General, Research, Technology

The history of the most famous plane in the world and why it no longer exists

Many people often ask why we are not nowwe fly at supersonic speed in civil aviation. There is no unequivocal answer to this partly rhetorical question, since too many factors have led to this state of affairs. Perhaps, over time, supersonic will return to the lives of ordinary travelers, but it is too early to talk about it. Even despite the existence of samples that actually flew more than half a century ago, now everything is as it is. All this is very difficult, but at the same time interesting. In this article we will talk about what the plane that everyone knew was. If someone else is confused in the names and may not remember under which model number the supersonic passenger TU was produced, then “Concorde” will be remembered by everyone.

There are no more such planes.

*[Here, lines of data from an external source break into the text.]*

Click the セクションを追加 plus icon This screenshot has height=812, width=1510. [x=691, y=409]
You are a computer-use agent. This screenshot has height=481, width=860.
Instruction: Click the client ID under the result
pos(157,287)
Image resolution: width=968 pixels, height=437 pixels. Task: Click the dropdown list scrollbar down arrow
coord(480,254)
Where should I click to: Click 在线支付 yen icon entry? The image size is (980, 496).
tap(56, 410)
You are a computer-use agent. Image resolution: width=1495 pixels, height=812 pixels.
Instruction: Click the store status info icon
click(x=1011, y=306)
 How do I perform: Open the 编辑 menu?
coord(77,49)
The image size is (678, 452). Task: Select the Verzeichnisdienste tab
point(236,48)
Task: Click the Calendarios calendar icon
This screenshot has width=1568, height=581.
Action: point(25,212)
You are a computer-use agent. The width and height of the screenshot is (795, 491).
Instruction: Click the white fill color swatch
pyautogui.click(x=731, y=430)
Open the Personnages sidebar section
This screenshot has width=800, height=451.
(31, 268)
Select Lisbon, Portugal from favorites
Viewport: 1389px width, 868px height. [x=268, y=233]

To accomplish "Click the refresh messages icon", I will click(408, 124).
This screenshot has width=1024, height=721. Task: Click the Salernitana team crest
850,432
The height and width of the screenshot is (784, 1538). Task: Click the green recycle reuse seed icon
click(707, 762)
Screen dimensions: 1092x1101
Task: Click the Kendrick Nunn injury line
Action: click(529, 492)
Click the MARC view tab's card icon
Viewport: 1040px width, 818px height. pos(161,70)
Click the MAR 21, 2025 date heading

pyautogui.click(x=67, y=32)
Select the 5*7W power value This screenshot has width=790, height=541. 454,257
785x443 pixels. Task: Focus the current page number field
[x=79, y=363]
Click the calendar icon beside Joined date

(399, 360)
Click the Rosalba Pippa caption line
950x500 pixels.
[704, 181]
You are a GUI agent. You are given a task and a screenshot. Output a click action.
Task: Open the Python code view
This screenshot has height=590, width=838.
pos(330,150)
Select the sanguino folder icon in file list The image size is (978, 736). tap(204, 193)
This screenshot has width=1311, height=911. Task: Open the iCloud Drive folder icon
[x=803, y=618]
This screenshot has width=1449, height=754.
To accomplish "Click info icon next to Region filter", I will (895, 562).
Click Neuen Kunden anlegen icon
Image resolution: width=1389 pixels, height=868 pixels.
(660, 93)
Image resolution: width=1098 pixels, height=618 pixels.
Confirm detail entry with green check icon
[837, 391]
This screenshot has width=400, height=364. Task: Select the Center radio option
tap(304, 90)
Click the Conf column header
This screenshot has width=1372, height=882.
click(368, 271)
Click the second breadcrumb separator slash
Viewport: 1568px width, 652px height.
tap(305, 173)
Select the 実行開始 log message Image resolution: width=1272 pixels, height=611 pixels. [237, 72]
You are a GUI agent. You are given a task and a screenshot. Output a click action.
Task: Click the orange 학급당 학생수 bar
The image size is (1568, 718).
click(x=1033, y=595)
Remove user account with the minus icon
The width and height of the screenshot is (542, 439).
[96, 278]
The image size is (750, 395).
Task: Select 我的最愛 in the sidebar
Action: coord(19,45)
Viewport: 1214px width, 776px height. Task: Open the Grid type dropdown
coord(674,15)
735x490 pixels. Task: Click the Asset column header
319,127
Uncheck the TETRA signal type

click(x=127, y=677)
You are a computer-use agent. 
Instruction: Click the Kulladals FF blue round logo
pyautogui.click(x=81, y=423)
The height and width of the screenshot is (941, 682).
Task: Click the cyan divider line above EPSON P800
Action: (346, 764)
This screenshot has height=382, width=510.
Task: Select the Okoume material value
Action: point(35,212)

It's a pity…


  • 1 Who made Concorde
    • 1.1 First supersonic aircraft
  • 2 When Concorde appeared
    • 2.1 Concorde Features
  • 3 How much did it cost to fly on the Concorde
  • 4 At what height and at what speed did the Concorde fly
  • 5 The cabin of a supersonic aircraft
  • 6 Why does a supersonic aircraft drop nose
  • 7 Why airplanes don't fly faster
  • 8 Why there are no more supersonic passenger planes
    • 8.1 Concorde crash in 2000
  • 9 Where are the Concords now

Who made Concorde

Around the mid-forties, worldleaders of that time, such as the USA, USSR, Germany (still Nazi), Great Britain and France received technologies that could power aircraft with jet thrustinstead of screws. Such technologies helped create a fundamentally new generation of military aircraft, which had full advantage in the air over propeller-driven counterparts due to their speed and maneuverability.

All this led to a massive transition tojet thrust not only in military, but also in civil aviation. As a result, all aircraft began to fly faster, and after just 10 years, around the mid-fifties, the first aircraft began to appear that could fly faster than the speed of sound. Again, they were originally small aircraft for the needs of the army, but the powers of that time did not miss the opportunity to create a civilian aircraft that could fly, overtaking sound waves.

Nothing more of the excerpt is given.